Long non-coding RNA CASC9 promotes the progression and development of gastric cancer via regulating miR-370/EGFR axis.

lncRNA cancer susceptibility 9 (CASC9) is a pivotal modulator in various cancers, such as colorectal cancer, breast cancer and esophageal cancer. However, its exact role in gastric cancer (GC) has not been systematically studied. Here, using a combination of molecular and cell biology approaches, we found that CASC9 also acts as a factor promoting the progression of GC. First, mRNA and protein expression levels were quantified by real-time quantitative reverse transcription PCR (qRT-PCR) and western blot, respectively. Second, CCK-8 assay, colony formation assay and cell cycle analysis were performed to compare the cell growth abilities when CASC9 was knocked down. Third, the proliferative cells were determined by labeling Edu and the regulatory effect of CASC9 on miR-370 was detected by RNA-protein pull-down and luciferase reporter assays. Finally, in vivo mice model was established to verify the role of CASC9 in promoting GC progression. Our results showed that CASC9 was up-regulated significantly in both GC tissues and cell lines. Conversely, CASC9 knockdown inhibited GC growth in vitro.

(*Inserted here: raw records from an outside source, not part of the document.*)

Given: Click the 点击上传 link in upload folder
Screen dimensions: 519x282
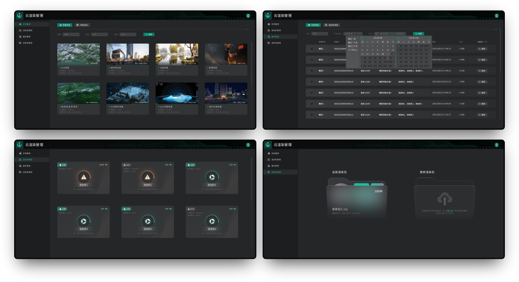Looking at the screenshot, I should [450, 209].
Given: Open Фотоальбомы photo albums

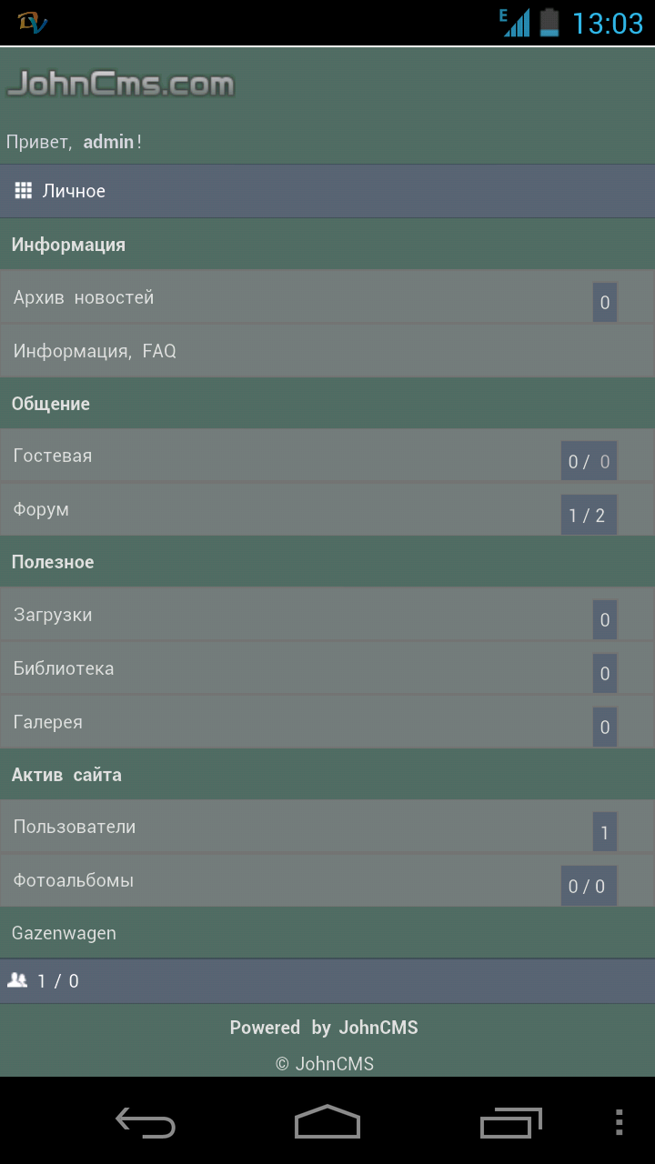Looking at the screenshot, I should coord(73,880).
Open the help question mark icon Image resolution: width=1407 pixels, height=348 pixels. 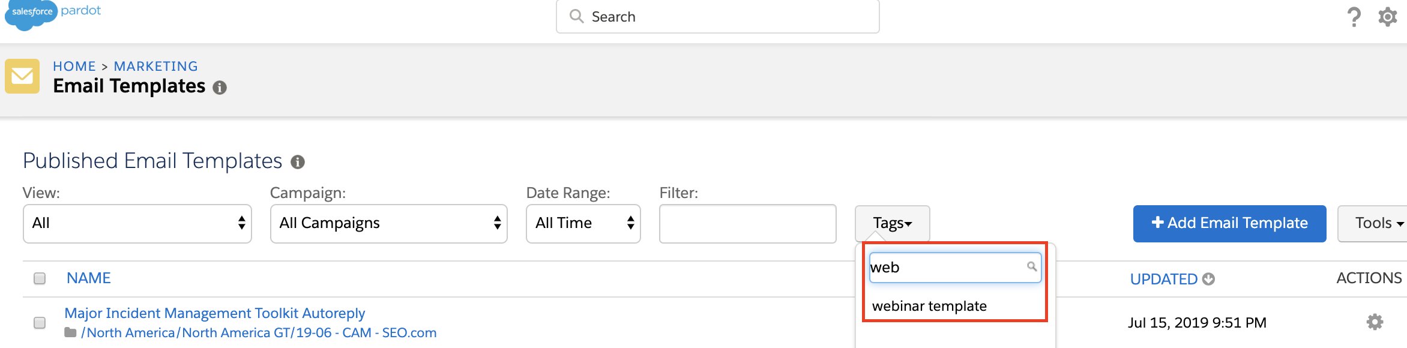[1354, 17]

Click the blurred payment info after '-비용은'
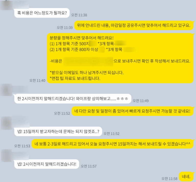tap(88, 61)
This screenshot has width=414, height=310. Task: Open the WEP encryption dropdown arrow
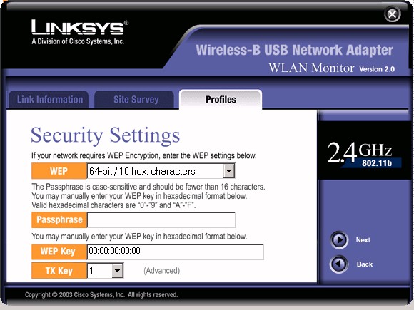pyautogui.click(x=228, y=171)
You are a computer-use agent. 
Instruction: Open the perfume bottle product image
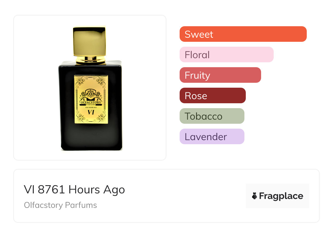click(90, 88)
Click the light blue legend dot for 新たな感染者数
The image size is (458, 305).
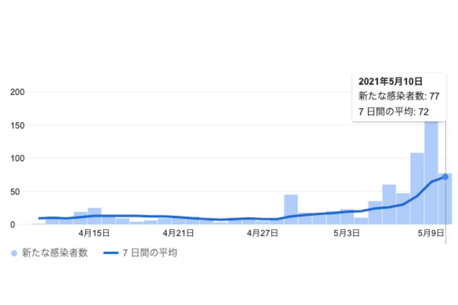pos(15,253)
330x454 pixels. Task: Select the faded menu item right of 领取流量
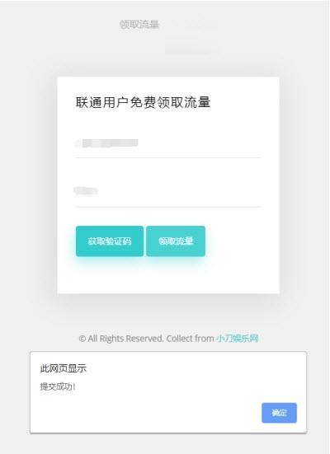(193, 25)
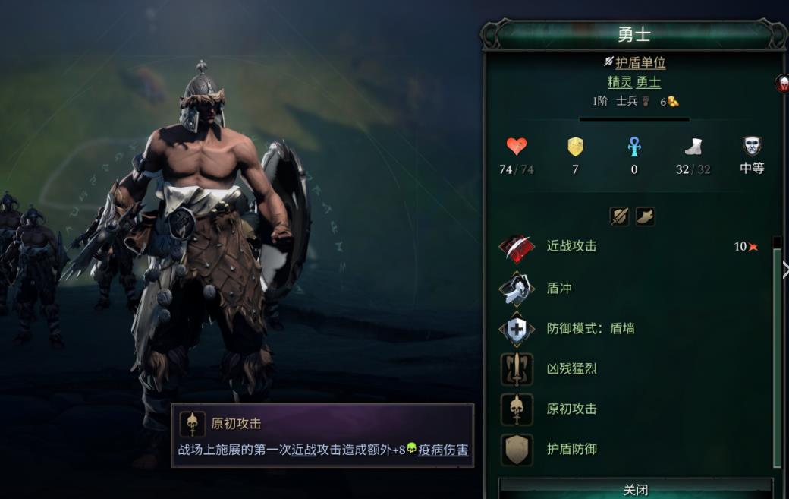
Task: Click the 凶残猛烈 passive ability icon
Action: tap(517, 369)
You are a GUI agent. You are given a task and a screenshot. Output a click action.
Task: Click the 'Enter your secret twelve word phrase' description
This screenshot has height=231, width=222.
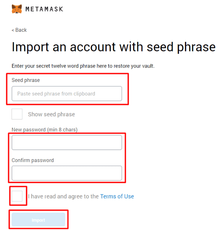point(83,66)
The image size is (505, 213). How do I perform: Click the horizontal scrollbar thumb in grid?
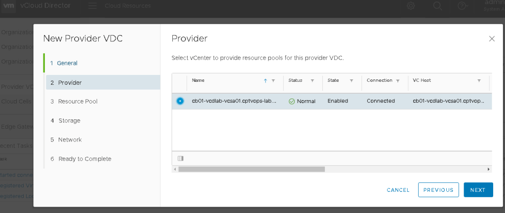(x=251, y=169)
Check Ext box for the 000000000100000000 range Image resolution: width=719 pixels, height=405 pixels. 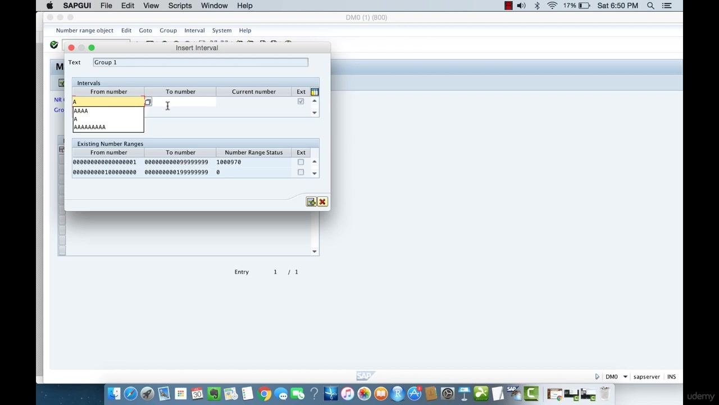click(x=301, y=172)
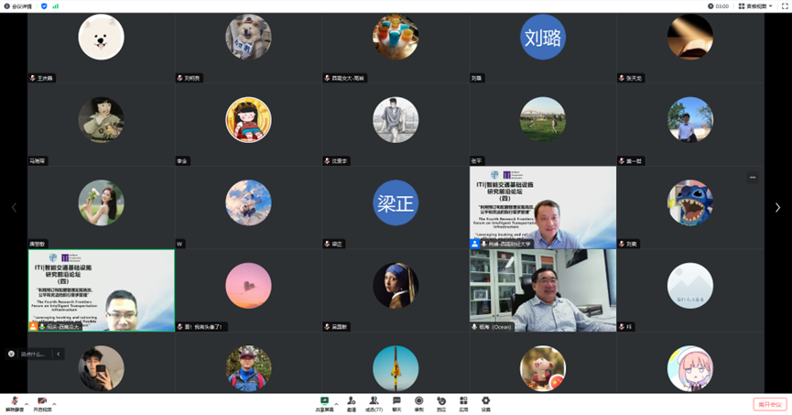This screenshot has width=792, height=415.
Task: Unmute the microphone (解除静音)
Action: [14, 403]
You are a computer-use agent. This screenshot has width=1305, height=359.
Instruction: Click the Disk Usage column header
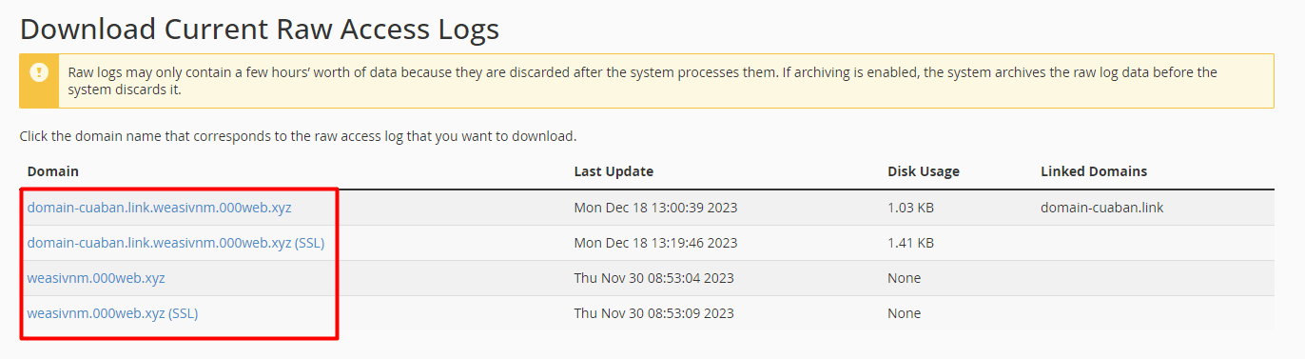(924, 171)
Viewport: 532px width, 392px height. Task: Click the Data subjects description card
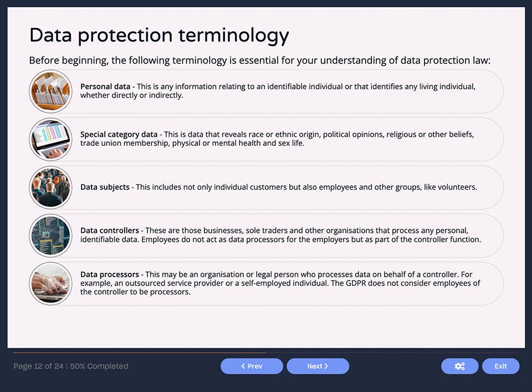277,187
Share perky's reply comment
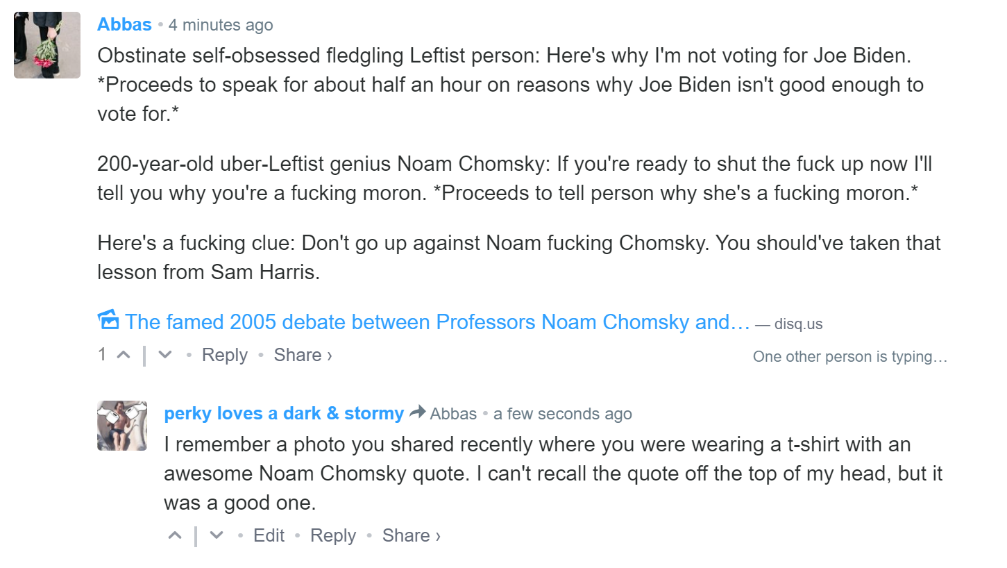This screenshot has width=1007, height=568. (x=411, y=535)
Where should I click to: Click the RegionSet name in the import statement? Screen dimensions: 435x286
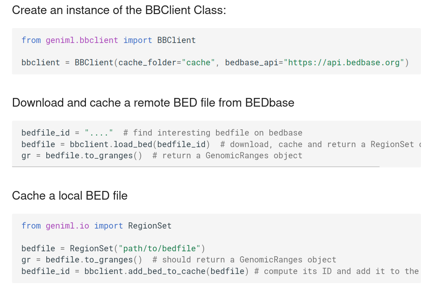150,226
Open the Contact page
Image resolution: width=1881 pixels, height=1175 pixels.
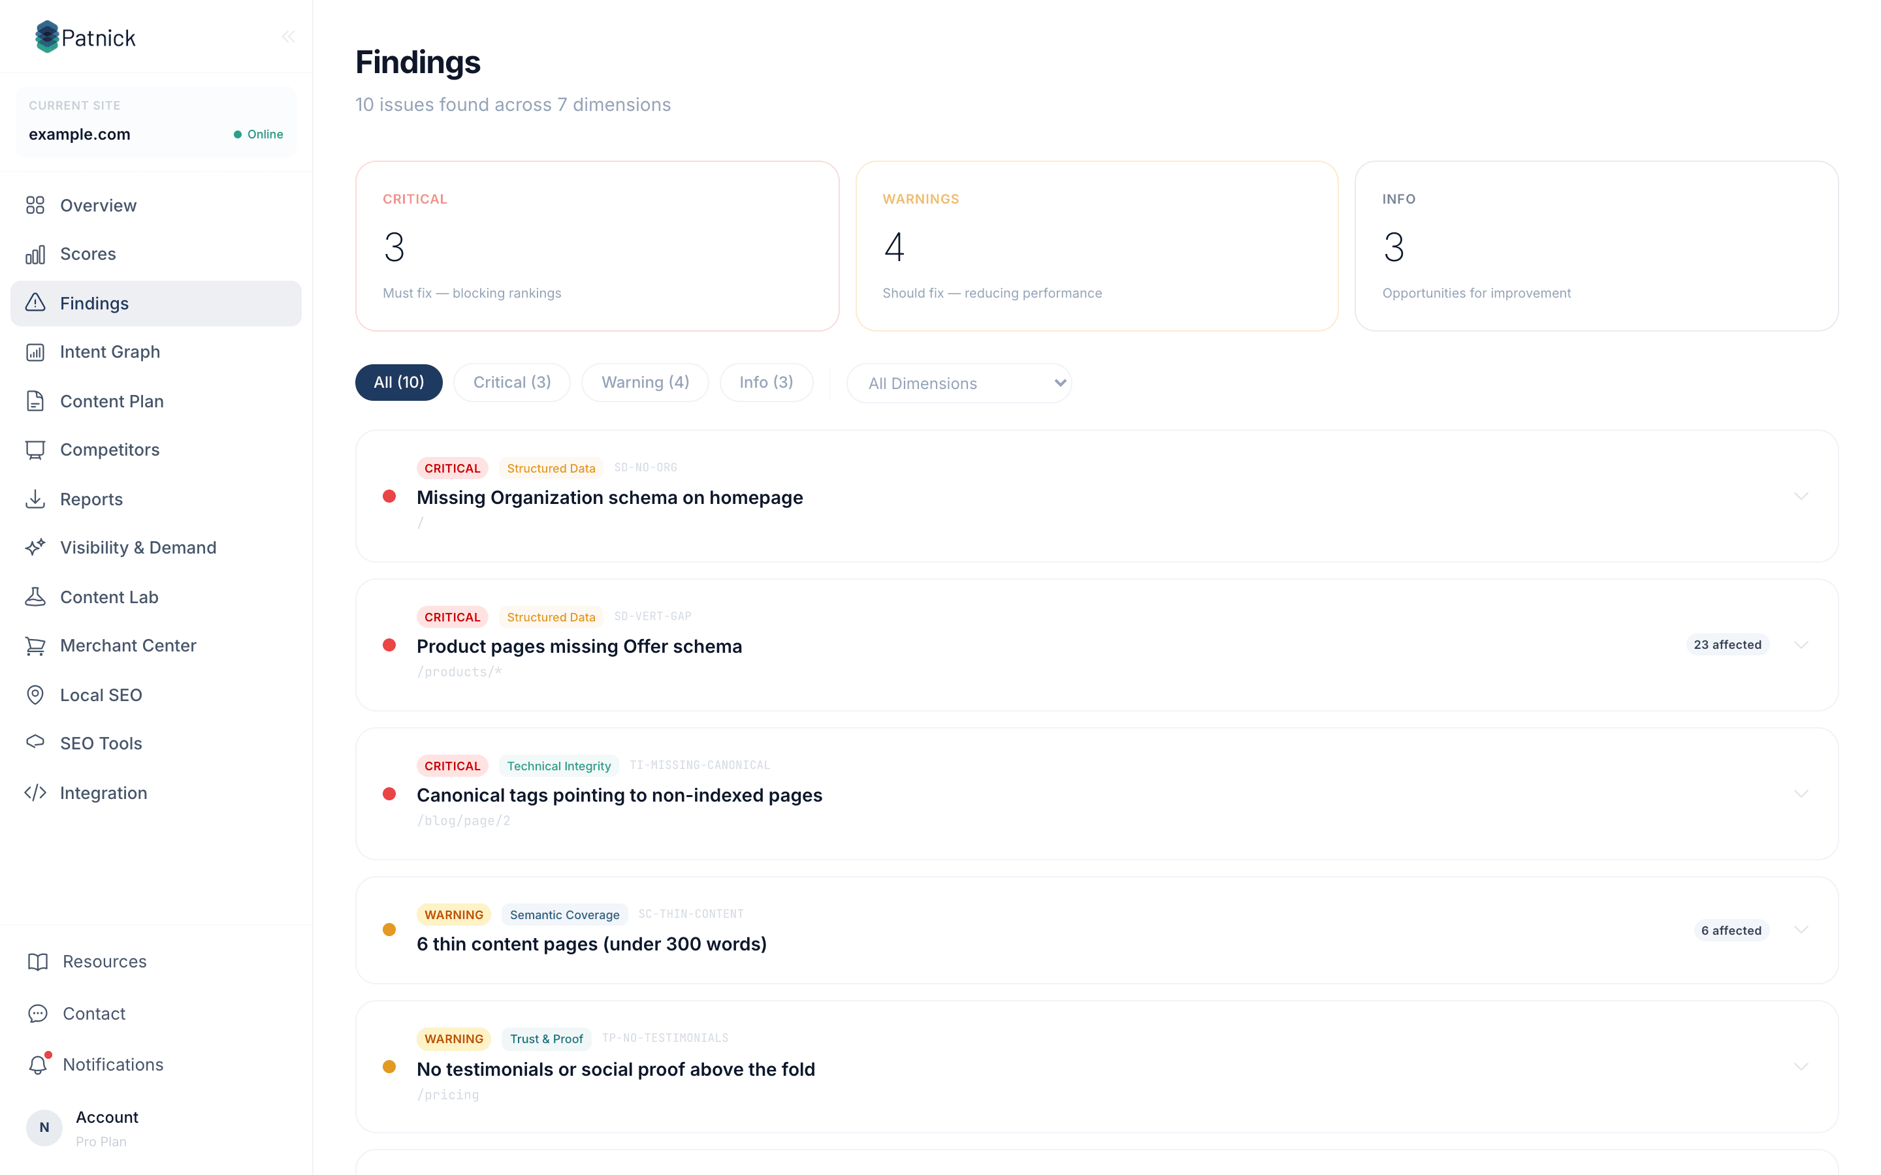(x=93, y=1013)
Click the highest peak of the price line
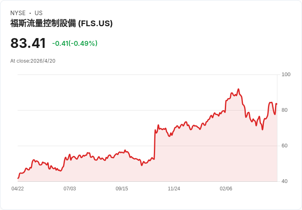 pyautogui.click(x=238, y=89)
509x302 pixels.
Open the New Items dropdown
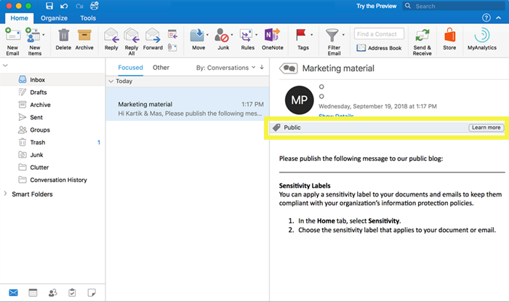coord(44,35)
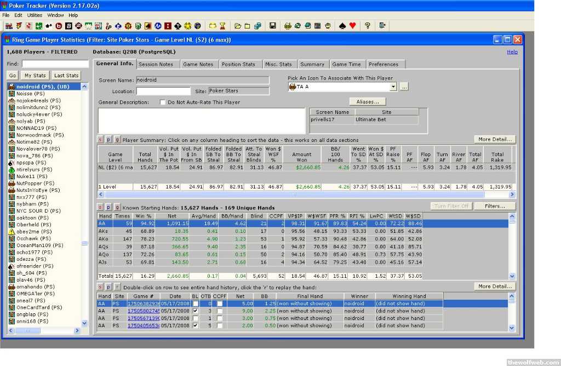
Task: Switch to the Position Stats tab
Action: [x=238, y=64]
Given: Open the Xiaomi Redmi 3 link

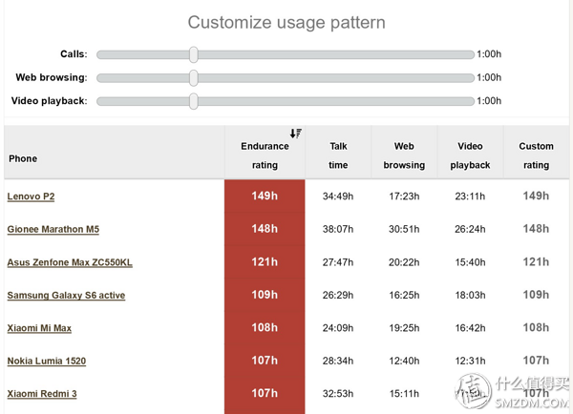Looking at the screenshot, I should click(42, 394).
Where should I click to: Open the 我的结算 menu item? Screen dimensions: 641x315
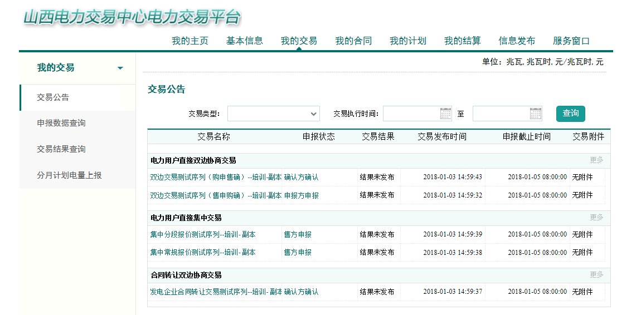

Further analysis indicated that CASC9 directly targeted miR-370 and negatively regulated miR-370 expression in GC. Besides, EGFR (epidermal growth factor receptor) was identified as a direct target gene of miR-370. Taken together our results support a model in which CASC9 promotes GC progression through miR-370/EGFR/ERK/AKT pathway. Finally, in vivo CASC9 knockdown resulted in impaired GC growth. In sum, this study firstly demonstrates that lncRNA CASC9 acts as an oncogene through altering EGFR expression level via negatively regulating miR-370 expression.